#### Exercise objective
In the article on learning technical material, switch "Concepts" to "Ideas" in the passage starting with "That's probably the" and going on through "with your hands.)", then write out that passage with the change.

#### Extract
Learning technical material
From my YouTube subscriptions, the image that inspired all this:
Ah, MIT teaching, where professors get former students who they consult for/with to teach all their classes, while still getting their teaching requirement filled…
(For what it's worth, students probably get better teaching this way, given the average quality of MIT engineering professors' teaching.)
These are not the typical MIT/Stanford/Caltech post-docs or PhD students teaching the classes of their Principal Investigators or Doctoral Advisors. These are business associates of Tom Eagar, who get roped into teaching his class "as an honor." (In other words, for free.)
Note that there is such a thing in academia as "organizing a seminar series," which some professors do (for partial teaching credit), formally different from "teaching a class" (full teaching credit). Doing the former for the credit of the latter… questionable, but sadly common in certain parts of academe.
On the other hand, as most MIT faculty and students will confirm, technical learning is 0.1% lectures, 0.9% reading textbook/notes, 9% working through solved examples, 90% solving problem sets, so all this "who teaches what" is basically a non-issue. (These numbers aren't precise estimates, just an orders-of-magnitude reference used at MIT.)
That's probably the major difference between technical fields and non-technical fields, that all the learning (all the understanding, really) is in the problem-solving. Concepts, principles, and tools only matter inasmuch as they are understood to solve problems.
(Sports analogy: No matter how strong you are, no matter how many books you read and videos you watch about handstand walks, the only way to do handstand walks is to get into a handstand, then "walk" with your hands.)
Which brings us to the next section:
Understanding technical material
The most basic knowledge is that the phenomenon exists, perhaps with some general idea of its application. We'll be using gravity as the example, so the lowest level of understanding is just knowing that things under gravity, well, fall.
This might seem prosaic, but in some technical fields one meets people whose knowledge of the technical material in the field is limited to knowing the words but not their meaning; sometimes these people can bluff their way into significant positions simply by using a barrage of jargon on unsuspecting victims, but generally can be discovered easily by anyone with deeper understanding of the material.
A second rough level of knowlege and understanding is a conceptual or qualitative understanding of a field; this is the type of understanding one gets from reading well-written and correct mass-market non-fiction. In other words, an amateur's level of understanding, which is fine for amateurs.
In the case of gravity this would include things like knowing that the gravity is different on different planets, that there's some relationship with the mass of the planet, and that on a given planet objects of different masses fall at the same rate (with some caveats regarding friction and fluid displacement forces).

#### Information supplied
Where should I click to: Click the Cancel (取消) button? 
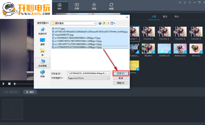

#### Task response
That's probably the major difference between technical fields and non-technical fields, that all the learning (all the understanding, really) is in the problem-solving. Ideas, principles, and tools only matter inasmuch as they are understood to solve problems.
(Sports analogy: No matter how strong you are, no matter how many books you read and videos you watch about handstand walks, the only way to do handstand walks is to get into a handstand, then "walk" with your hands.)